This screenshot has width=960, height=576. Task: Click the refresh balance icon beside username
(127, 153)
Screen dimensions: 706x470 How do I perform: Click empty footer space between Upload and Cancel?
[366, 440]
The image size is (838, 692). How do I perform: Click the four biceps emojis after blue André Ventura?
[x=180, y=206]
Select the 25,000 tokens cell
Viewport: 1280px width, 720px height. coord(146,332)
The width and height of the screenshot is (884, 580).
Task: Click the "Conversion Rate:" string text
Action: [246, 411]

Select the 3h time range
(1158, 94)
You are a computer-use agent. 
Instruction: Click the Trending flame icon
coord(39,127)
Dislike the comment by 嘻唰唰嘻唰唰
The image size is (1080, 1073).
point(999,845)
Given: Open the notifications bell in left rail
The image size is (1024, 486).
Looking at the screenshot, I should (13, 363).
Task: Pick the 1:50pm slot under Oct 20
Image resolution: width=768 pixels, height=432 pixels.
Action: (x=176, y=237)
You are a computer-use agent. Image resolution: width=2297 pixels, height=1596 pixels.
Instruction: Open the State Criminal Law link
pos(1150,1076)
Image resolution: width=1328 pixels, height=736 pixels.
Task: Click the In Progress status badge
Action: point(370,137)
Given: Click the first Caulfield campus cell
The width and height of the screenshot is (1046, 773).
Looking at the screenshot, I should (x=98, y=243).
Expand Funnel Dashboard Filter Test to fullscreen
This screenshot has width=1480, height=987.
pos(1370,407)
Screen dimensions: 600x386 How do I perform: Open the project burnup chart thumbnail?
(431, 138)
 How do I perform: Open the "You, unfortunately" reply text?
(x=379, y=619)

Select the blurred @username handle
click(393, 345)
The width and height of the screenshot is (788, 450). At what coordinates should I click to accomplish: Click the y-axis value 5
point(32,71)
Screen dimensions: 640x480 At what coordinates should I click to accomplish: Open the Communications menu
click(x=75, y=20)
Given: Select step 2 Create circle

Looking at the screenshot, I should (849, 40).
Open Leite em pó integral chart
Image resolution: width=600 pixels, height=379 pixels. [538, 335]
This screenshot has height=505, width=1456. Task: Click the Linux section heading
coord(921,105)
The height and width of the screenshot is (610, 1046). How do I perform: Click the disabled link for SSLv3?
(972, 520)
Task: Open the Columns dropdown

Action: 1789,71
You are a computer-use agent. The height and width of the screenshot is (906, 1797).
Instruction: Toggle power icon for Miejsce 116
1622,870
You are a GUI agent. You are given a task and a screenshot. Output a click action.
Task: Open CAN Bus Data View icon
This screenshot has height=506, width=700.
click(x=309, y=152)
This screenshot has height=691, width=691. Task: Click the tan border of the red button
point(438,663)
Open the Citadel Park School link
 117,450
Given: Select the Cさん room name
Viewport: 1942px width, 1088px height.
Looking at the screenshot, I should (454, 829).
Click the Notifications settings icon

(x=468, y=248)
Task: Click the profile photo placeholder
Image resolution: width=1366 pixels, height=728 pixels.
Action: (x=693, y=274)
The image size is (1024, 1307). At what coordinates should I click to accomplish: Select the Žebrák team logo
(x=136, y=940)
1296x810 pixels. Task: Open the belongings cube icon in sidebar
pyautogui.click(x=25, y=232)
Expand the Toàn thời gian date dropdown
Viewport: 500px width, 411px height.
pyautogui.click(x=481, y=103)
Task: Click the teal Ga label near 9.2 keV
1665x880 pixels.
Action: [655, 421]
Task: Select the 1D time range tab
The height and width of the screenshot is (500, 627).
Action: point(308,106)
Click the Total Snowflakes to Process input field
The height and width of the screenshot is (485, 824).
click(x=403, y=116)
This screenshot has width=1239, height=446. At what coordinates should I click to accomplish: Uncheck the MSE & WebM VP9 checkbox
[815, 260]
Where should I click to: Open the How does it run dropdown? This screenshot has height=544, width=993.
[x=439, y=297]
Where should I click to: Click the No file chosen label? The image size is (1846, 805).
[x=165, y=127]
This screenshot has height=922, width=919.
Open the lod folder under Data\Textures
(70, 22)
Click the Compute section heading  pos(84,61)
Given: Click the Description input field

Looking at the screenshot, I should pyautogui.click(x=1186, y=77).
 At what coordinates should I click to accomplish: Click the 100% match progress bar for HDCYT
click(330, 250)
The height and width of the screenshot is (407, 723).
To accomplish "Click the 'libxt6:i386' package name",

+ + + +

▶ **ASSIGNMENT**
In the listing above, find each line with the word "agent" and copy it out.

▶ **RESPONSE**
You are a computer-use agent. 
You are a computer-use agent. Image resolution: width=2297 pixels, height=1596 pixels.
You are a computer-use agent. The height and width of the screenshot is (906, 1797).
You are a GUI agent. You are given a task and a screenshot. Output a click action.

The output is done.